* Ketentuan Latihan:
a: Jawab pertanyaan berikut berdasarkan teks tentang Nabi Musa dalam Alquran:
(i) Ayat mana yang dikutip dalam teks?
(ii) Pengalaman dari kisah Nabi Musa dan Bani Israel bermanfaat di tingkat apa saja?
(iii) Musa memimpin Bani Israel melalui apa untuk sampai ke tempat tinggal yang aman?
b: Salin ulang bagian teks tentang Nabi Musa. Mulailah dari kalimat yang memuat "Setiap kali kita", berhentilah setelah "merupakan kitab Ilahi.", dan ganti "cerita" dengan "kisah".

* Bagian Teks:
++++

Mengapa Nabi Musa Sering Disebut Dalam Alquran?

Kisah Nabi Musa bisa dijadikan pedoman hidup bagi Muslim.

Alquran adalah sumber pedoman bagi seluruh umat manusia tentang bagaimana menjalani kehidupan yang sempurna dan dituntun oleh Tuhan. Salah satu cara menyampaikan panduan ini adalah dengan memberikan contoh orang-orang nyata yang hidup di masa lalu dan merinci kisah hidup mereka yang dapat kita perhatikan dan rencanakan untuk masa depan.

Karena itulah kita akan selalu membaca dalam Alquran petunjuk setelah setiap cerita, bahwa kita harus mengambil nasihat dan mengambil pelajaran. Allah SWT berfirman yang artinya:

“Sungguh, pada kisah-kisah mereka itu terdapat pengajaran bagi orang yang mempunyai akal. Alquran itu bukanlah cerita yang dibuat-buat, tetapi membenarkan (kitab-kitab) yang sebelumnya, menjelaskan segala sesuatu, dan (sebagai) petunjuk dan rahmat bagi orang-orang yang beriman.” (QS. Yusuf:111)

Dalam setiap kisah yang disebutkan dalam Alquran, ada banyak pelajaran. Beberapa di antaranya dapat kita temukan sekarang dan beberapa di antaranya belum kita temukan. Semakin kita hidup, semakin banyak yang bisa kita temukan.

Setiap kali kita membaca sebuah cerita, kita dapat melihat sesuatu yang baru terngiang di benak kita seolah-olah baru pertama kali kita membacanya. Ini, tanpa diragukan lagi, adalah sesuatu yang sangat istimewa tentang Alquran karena merupakan kitab Ilahi.

Cerita dan pelajaran

Dari semua kisah bangsa dan nabi sebelumnya, kisah Nabi Musa dan Bani Israel memiliki sejumlah pengalaman. Pengalaman yang sangat kaya ini dapat bermanfaat bagi orang-orang, yakni di tingkat kepemimpinan, di tingkat individu, dan di tingkat komunitas.

Kisah Nabi Musa tidak hanya berhubungan dengan dia sebagai pribadi, namun itu berkaitan dengan seluruh bangsa yang diselamatkan Tuhan dari tirani dan kehinaan. Kisah tersebut menceritakan banyak kejadian tentang bagaimana mereka diselamatkan, bagaimana seorang individu seperti Nabi Musa dapat melawan seorang tiran besar seperti Firaun, dan bagaimana rezim seperti itu mencoba menodai citra Nabi Musa, yang secara simbolis merupakan satu-satunya suara keberatan di negara itu.

Kisah ini juga menceritakan kepada kita bagaimana Musa memenangkan para penyihir ke sisinya ketika mereka menyadari kebenaran, bagaimana Musa memimpin Bani Israel melalui laut ke tempat tinggal yang aman, bagaimana Firaun dan pengawalnya mencoba menodai citra komunitas kecil yang beriman. dan memalsukan kebohongan terhadap mereka, dan bagaimana Allah menjaga Bani Israil di gurun tandus dan mempermalukan musuh mereka dengan tenggelam di laut.

++++

* Daftar Baris:

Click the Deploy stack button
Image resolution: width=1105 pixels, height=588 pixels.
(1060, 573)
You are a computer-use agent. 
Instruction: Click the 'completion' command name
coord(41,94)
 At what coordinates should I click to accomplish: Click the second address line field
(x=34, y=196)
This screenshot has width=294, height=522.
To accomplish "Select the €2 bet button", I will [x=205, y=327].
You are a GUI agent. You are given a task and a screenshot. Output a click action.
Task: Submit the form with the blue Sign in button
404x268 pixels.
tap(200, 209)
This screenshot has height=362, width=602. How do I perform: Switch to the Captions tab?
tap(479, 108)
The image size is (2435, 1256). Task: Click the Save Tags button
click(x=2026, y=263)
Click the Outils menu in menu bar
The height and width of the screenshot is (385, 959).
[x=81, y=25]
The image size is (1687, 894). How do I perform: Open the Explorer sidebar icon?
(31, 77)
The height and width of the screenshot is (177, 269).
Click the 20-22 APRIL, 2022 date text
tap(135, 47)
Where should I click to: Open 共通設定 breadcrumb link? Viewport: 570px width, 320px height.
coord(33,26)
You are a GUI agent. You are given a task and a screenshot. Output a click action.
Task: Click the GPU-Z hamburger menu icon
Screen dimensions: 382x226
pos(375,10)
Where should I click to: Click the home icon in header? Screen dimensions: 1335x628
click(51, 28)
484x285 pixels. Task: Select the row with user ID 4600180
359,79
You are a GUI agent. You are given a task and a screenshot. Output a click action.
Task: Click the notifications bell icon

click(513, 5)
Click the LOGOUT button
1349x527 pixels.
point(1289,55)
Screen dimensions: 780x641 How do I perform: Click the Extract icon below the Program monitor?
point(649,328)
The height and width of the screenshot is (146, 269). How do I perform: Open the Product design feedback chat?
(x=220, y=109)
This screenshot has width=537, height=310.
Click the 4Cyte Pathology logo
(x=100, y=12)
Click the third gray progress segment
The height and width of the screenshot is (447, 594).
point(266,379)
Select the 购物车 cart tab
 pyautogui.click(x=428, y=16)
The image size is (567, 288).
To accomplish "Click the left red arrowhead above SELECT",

++++

* Jawaban Latihan:
a:
(i) QS. Yusuf:111
(ii) Di tingkat kepemimpinan, individu, dan komunitas
(iii) Melalui laut

b:
Setiap kali kita membaca sebuah kisah, kita dapat melihat sesuatu yang baru terngiang di benak kita seolah-olah baru pertama kali kita membacanya. Ini, tanpa diragukan lagi, adalah sesuatu yang sangat istimewa tentang Alquran karena merupakan kitab Ilahi.